__Work item__
Would you restate the entries below word for word, starting at the first line and ending with the one that has "Task: Click the blue verified checkmark badge"?

● ● ● ● ●

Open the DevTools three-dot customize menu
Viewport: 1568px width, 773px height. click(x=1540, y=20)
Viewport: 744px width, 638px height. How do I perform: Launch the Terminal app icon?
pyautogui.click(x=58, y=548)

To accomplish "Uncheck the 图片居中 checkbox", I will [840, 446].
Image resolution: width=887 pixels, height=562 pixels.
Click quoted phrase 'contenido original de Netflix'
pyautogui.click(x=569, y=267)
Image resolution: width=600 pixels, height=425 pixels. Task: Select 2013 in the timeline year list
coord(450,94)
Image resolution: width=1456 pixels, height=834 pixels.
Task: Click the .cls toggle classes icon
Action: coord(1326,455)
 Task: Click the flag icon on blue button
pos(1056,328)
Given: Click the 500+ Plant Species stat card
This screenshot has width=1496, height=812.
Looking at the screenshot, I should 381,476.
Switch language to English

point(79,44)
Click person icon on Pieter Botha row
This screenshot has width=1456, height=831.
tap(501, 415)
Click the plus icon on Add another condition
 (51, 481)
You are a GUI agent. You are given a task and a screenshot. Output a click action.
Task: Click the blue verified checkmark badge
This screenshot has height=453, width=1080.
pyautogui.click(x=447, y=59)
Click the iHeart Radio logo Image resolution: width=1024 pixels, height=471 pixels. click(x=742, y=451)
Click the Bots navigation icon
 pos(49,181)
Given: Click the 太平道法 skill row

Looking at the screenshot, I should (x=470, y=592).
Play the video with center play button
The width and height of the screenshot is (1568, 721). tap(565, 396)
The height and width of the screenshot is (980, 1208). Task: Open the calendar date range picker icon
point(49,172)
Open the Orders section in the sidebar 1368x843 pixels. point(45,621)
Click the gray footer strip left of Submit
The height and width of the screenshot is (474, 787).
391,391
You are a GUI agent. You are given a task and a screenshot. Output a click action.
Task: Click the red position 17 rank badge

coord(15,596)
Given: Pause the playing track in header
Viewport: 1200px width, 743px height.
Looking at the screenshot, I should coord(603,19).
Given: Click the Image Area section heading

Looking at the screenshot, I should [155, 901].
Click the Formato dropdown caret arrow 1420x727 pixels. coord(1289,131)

● ● ● ● ●

__Task answer__
Open the DevTools three-dot customize menu
Viewport: 1568px width, 773px height. click(x=1540, y=20)
Viewport: 744px width, 638px height. How do I perform: Launch the Terminal app icon?
pyautogui.click(x=58, y=548)

To accomplish "Uncheck the 图片居中 checkbox", I will [840, 446].
Image resolution: width=887 pixels, height=562 pixels.
Click quoted phrase 'contenido original de Netflix'
pyautogui.click(x=569, y=267)
Image resolution: width=600 pixels, height=425 pixels. Task: Select 2013 in the timeline year list
coord(450,94)
Image resolution: width=1456 pixels, height=834 pixels.
Task: Click the .cls toggle classes icon
Action: coord(1326,455)
 Task: Click the flag icon on blue button
pos(1056,328)
Given: Click the 500+ Plant Species stat card
This screenshot has width=1496, height=812.
Looking at the screenshot, I should 381,476.
Switch language to English

point(79,44)
Click person icon on Pieter Botha row
This screenshot has width=1456, height=831.
tap(501, 415)
Click the plus icon on Add another condition
 (51, 481)
You are a GUI agent. You are given a task and a screenshot. Output a click action.
Task: Click the blue verified checkmark badge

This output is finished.